The goal is to find ways to improve traffic, relieve congestion and prevent crashes in a 40-mile stretch that crosses the Blue Ridge Mountains.
“This project will be a two-fold mission,” said Chip Boyles, executive director of the Thomas Jefferson Planning District Commission. “The biggest mission is to develop and promote a planning tool that FHWA uses and they’re trying to get MPOs to use to coordinate planning between multiple jurisdictions.”
Boyles said the second mission is to come up with high-level concepts of what can be built to help address the issues.
“It’s not just looking at I-64 but maybe looking at transit opportunities and possible changes to 250 so that it can handle a larger capacity when people have to detour onto it,” he said.
The Charlottesville MPO will hold a joint meeting with the Staunton-Waynesboro MPO in the fall to discuss the issue further.
Update, sent in from an offline commenter
Also from Charlottesville Tomorrow, this time in 2009: (bolding mine, and you should read the whole story)
VDOT’s final report in January 2000 recommended the widening of 250 west to four lanes between the US 29/250 Bypass near the Bellair neighborhood all the way to the railroad trestle crossing the Mechums River.
Scenic 250 vigorously opposed the road’s widening, a recommendation that VDOT made over the objections of the citizen committee participating in the study.
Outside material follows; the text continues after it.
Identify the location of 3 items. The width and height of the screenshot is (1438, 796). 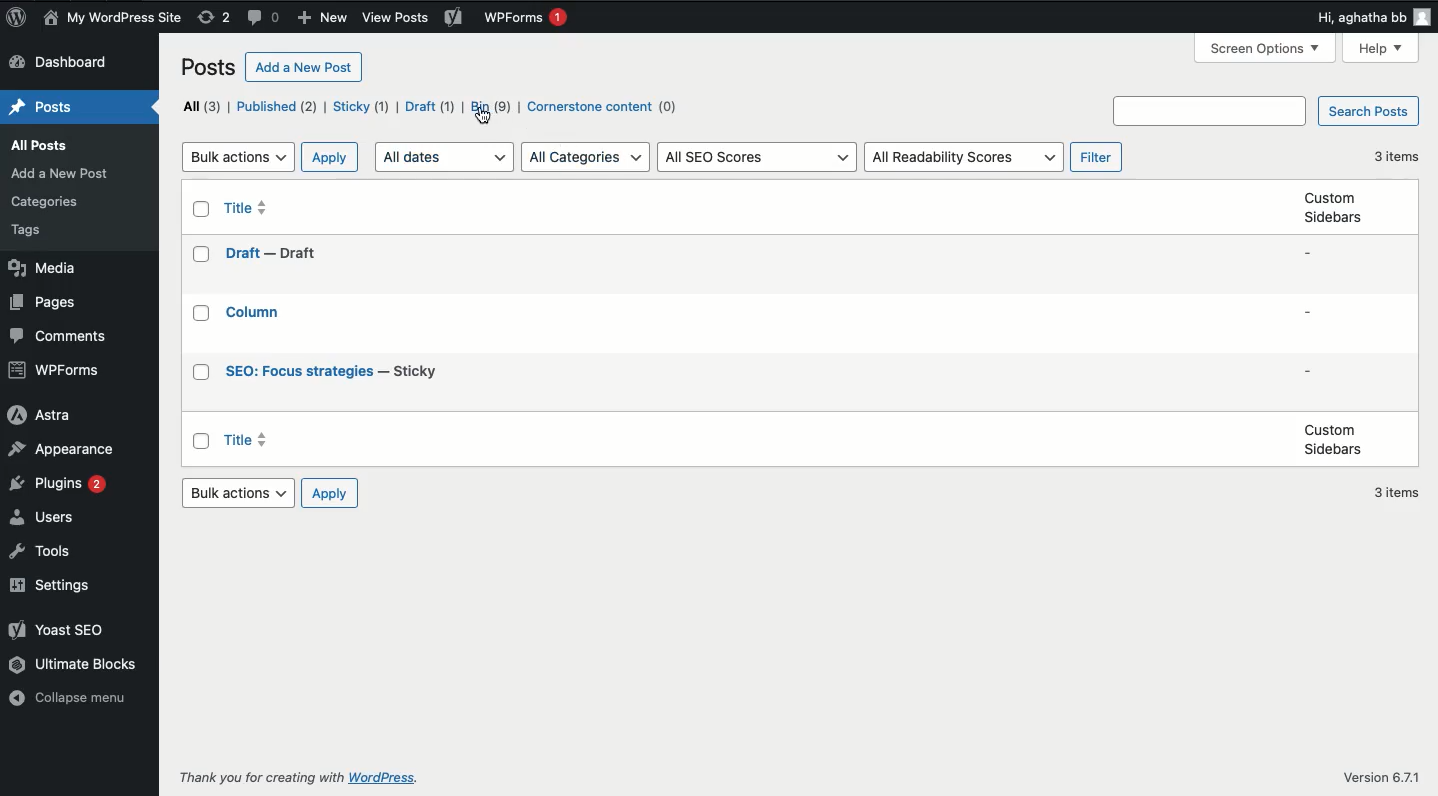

The public argued that it made no sense to widen 250 when it ran parallel to the existing I-64.
With the strong support of Supervisor Sally H. Thomas , the Albemarle County Board of Supervisors passed a resolution in May 2000 that committed the county to protecting the road as a two-lane scenic corridor all the way west to the county line. VDOT conceded that 250 was used largely for local traffic, and if residents wanted to deal with the congestion, that could be a local choice.